Too Many Cheeky Dogs (Bigismob Jigiwan Dog) from Johanna Bell and Dion Beasley is well presented in a colourful hardback picture book. The language used to tell the story is Kriol, which is spoken by about 20,000 Aboriginal people in the Northern Territory. There are different words in Kriol depending on where you live. This is a bilingual book, and as such is very important in helping children to see their own language in print, and to hear their own stories.
Initially the set out of the story appears to be complex, but once you understand the system it becomes easier with the first double spread consisting of a page in yellow with yellow writing. If you look at the back of the book there are several translations (as well as English). The next double spread is in red, and has the Kriol language in several forms. If a translation is needed you look at the back under the red writing.
The story itself would delight a young child, as it is humorous, repetitive, and familiar. The first page begins “On Monday I walked to my auntie’s house and guess what I saw?” Each day is named and the places where the child walks would be known. There is also the introduction of numbers and colours, so lots of essential information in a simple text.
Many children have drawn the illustrations and their wonderful naivety emphasises the important features of animals and surrounds.

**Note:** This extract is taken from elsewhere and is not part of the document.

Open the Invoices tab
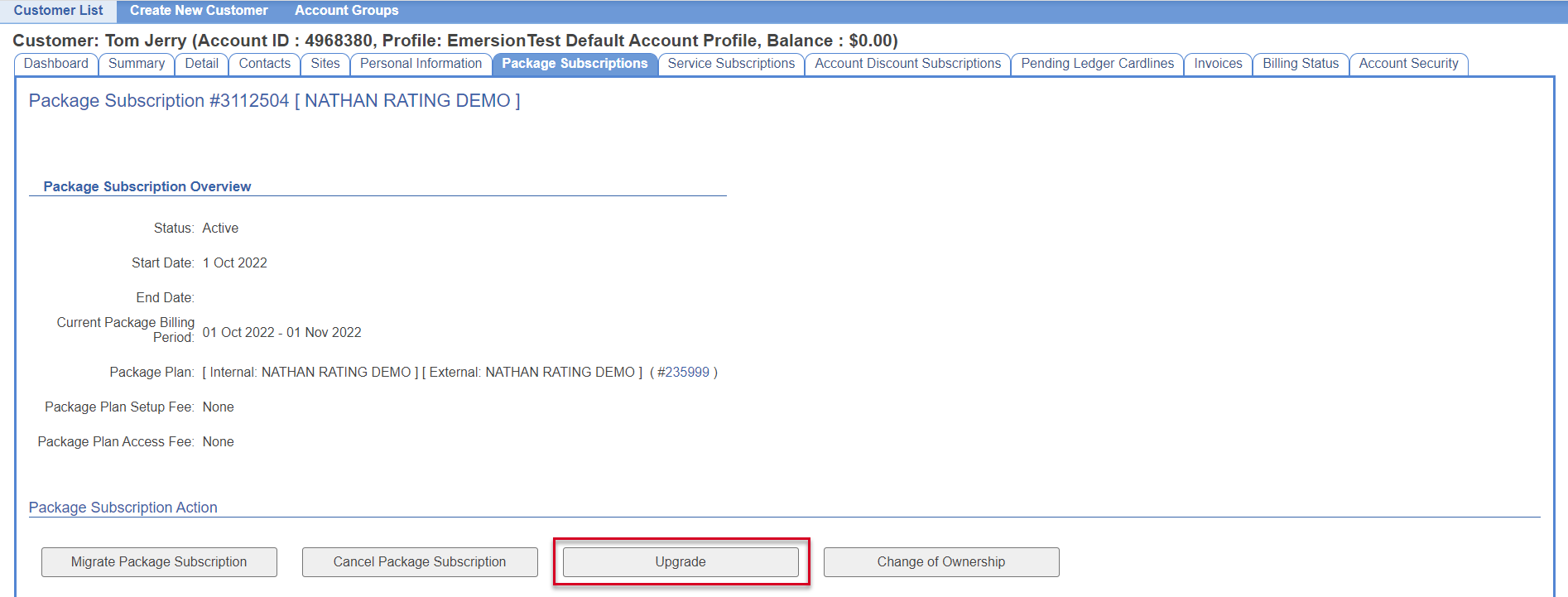click(x=1218, y=64)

The dogs have very large teeth and claws, while the cakes are colourful and delicious.
Too Many Cheeky Dogs (Bigismob Jigiwan Dog) is an excellent production of a book for educating children in their own language. The illustrations while captivating, tie in with the text beautifully, and the language concepts as well as number facts are cleverly presented. The book has captured the essence of the lifestyle familiar to the children of this culture.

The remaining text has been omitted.